« Un chemin d’amitié est possible » : des jeunes musulmans et chrétiens rassemblés à Taizé
Du 13 au 17 juillet, la communauté de Taizé (Saône-et-Loire) accueille la cinquième rencontre d’amitié entre jeunes musulmans et chrétiens. Une centaine de participants viennent de France, mais aussi du Nigeria ou de Palestine.
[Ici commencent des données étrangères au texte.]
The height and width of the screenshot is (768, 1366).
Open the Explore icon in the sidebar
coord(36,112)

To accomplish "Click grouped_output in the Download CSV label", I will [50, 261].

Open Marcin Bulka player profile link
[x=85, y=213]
Frère Luc, de Taizé, revient pour La Croix sur le sens de cette rencontre.
La Croix : La rencontre d’amitié entre jeunes musulmans et chrétiens est organisée à Taizé depuis 2017. Cette 5e édition est guidée par le thème « Se découvrir dans l’amitié entre jeunes musulmans et jeunes chrétiens ». Comment Taizé réunit-elle ces jeunes ?
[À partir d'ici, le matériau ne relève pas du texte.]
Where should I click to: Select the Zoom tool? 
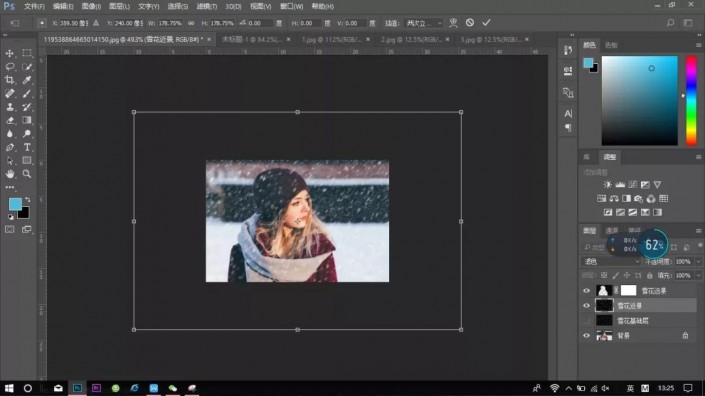click(x=27, y=174)
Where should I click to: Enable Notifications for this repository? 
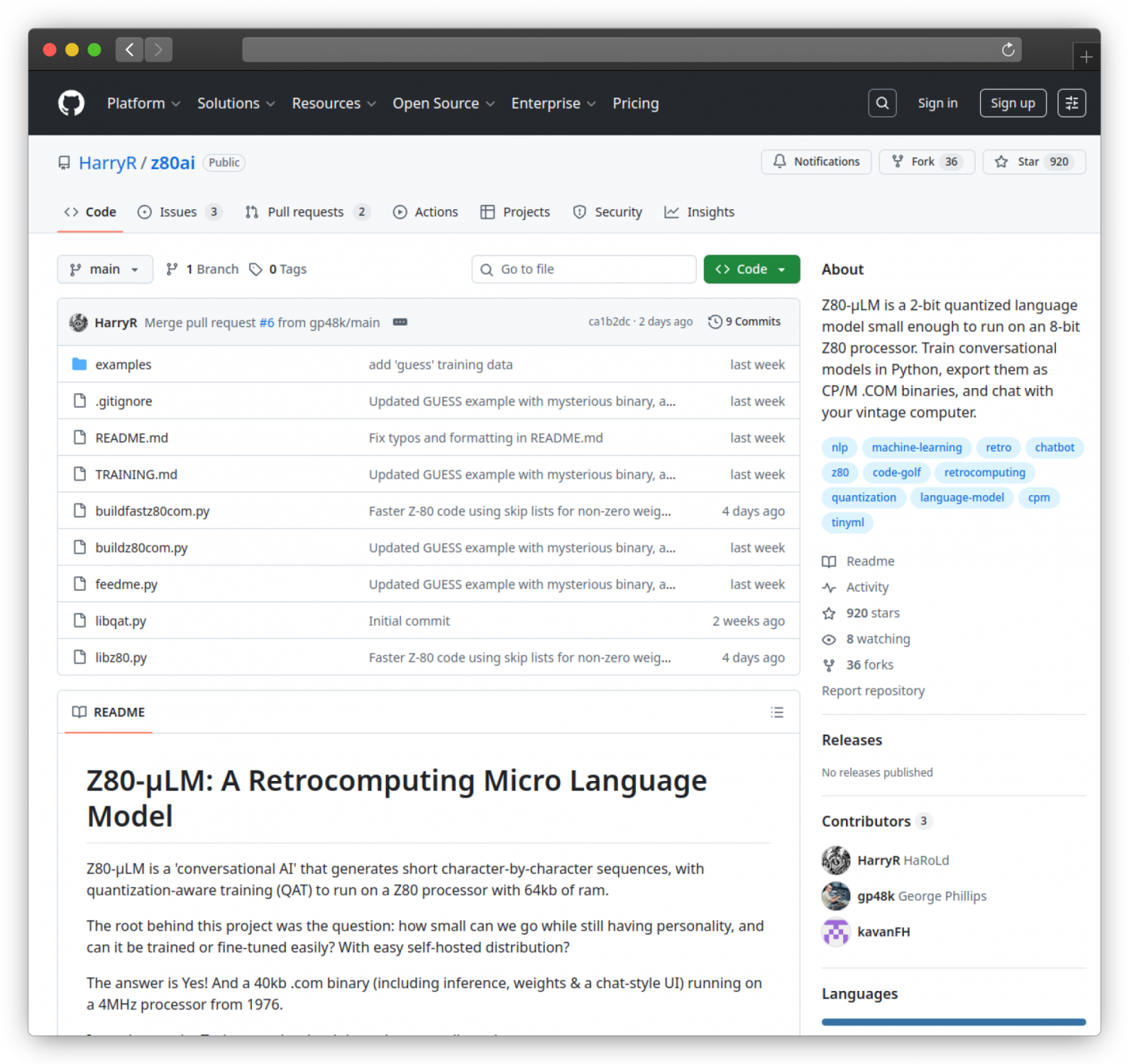click(x=816, y=162)
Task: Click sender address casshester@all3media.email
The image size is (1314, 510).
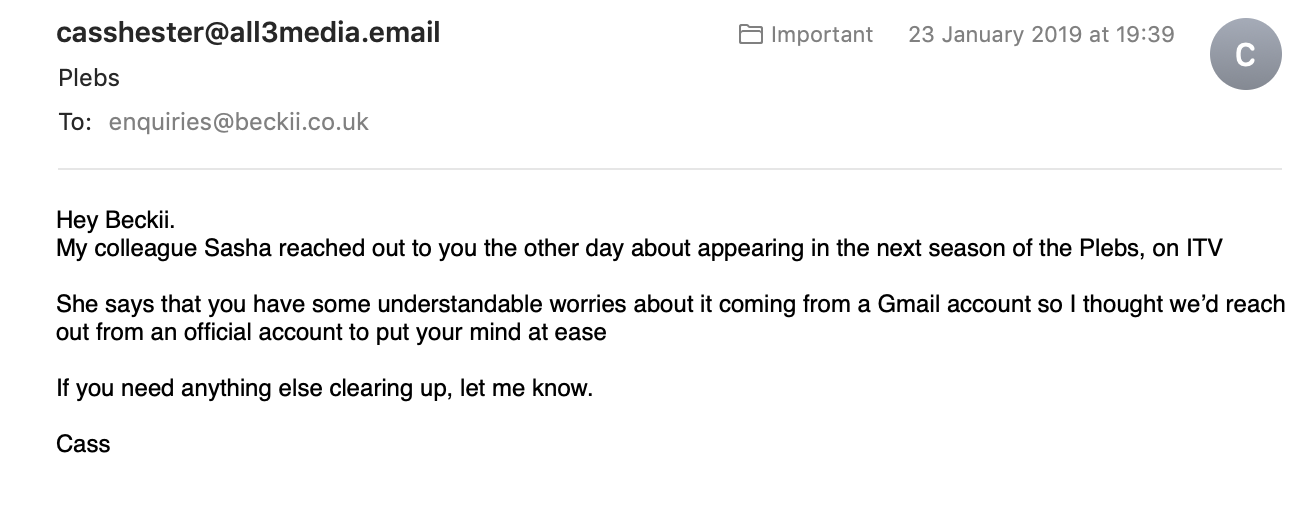Action: [248, 33]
Frère Luc : L’an dernier, les participants musulmans étaient contents de préparer des ateliers de réflexion et d’être mis ainsi en valeur, mais ont surtout dit avoir été touchés par l’accueil simple que leur ont fait les chrétiens et heureux d’être mélangés avec des jeunes de partout. Ils ont demandé par exemple à participer au service, à la vaisselle, au nettoyage ou au jardinage, car ce sont des moments et des lieux où l’on est tous mélangés, où l’on vit cette traversée des frontières.
Nous avons voulu leur donner de telles occasions de faire connaissance et de partager leurs expériences. Les matinées, des temps de réflexion avec l’apport d’un imam et d’un frère, suivront les traces d’Abraham. Son appel, son hospitalité et la manière dont il a négocié une terre pour enterrer Sarah trouvent un écho pour les chrétiens comme pour les musulmans. Abraham, le père des croyants, est aussi « l’ami de Dieu » qui peut inspirer l’amitié entre nous.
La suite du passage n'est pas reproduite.